===== Extracted entries =====

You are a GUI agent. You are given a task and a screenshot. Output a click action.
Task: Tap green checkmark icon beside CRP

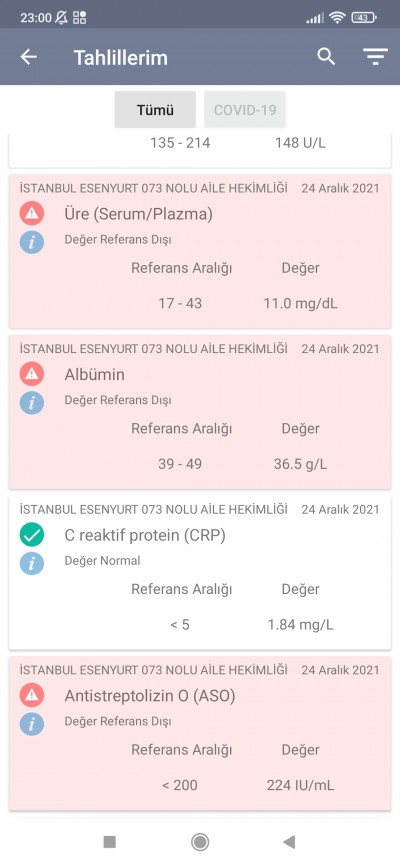[x=32, y=535]
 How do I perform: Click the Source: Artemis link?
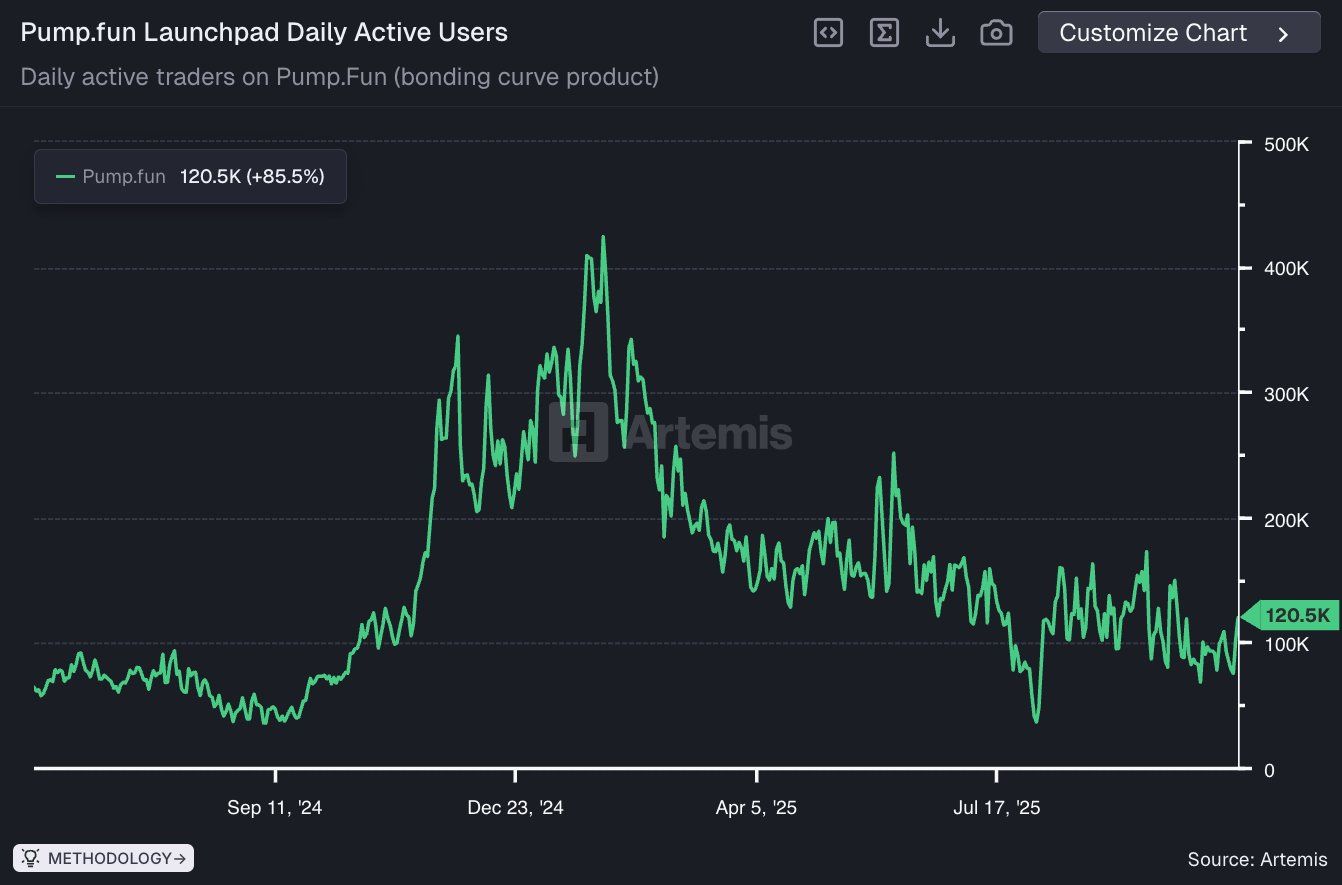(x=1259, y=858)
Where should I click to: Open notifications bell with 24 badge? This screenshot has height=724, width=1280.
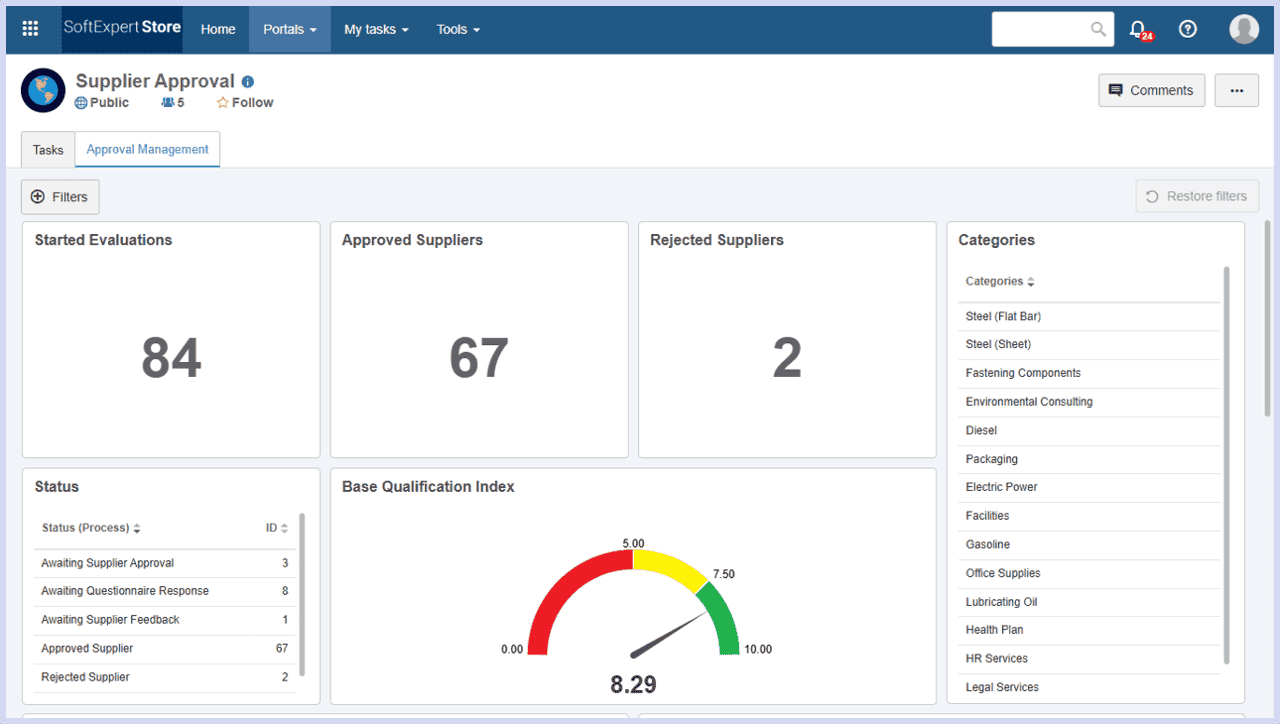click(x=1138, y=30)
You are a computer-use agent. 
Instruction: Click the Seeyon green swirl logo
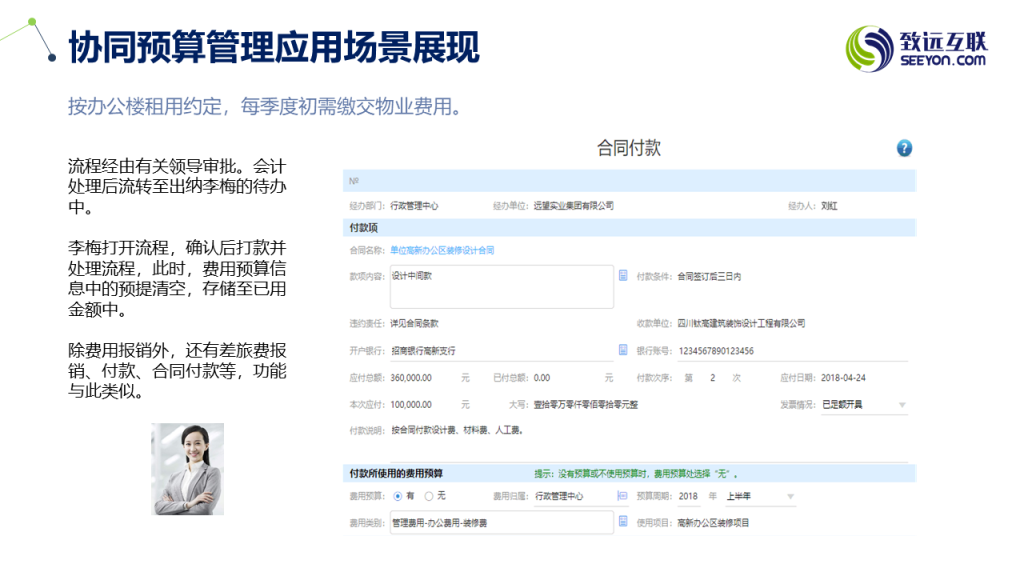tap(869, 47)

=====

▶ _What needs to be done_
Retype the data above exactly, dropping every picture.

▶ _Reply to the exercise_
You are a GUI agent. You are given a task and a screenshot. Output a click action.
Task: Tap green checkmark icon beside CRP

[x=32, y=535]
 How do I perform: Click the Source: Artemis link?
(x=1259, y=858)
Where should I click to: Open notifications bell with 24 badge? This screenshot has height=724, width=1280.
click(x=1138, y=30)
You are a computer-use agent. 
Instruction: Click the Seeyon green swirl logo
tap(869, 47)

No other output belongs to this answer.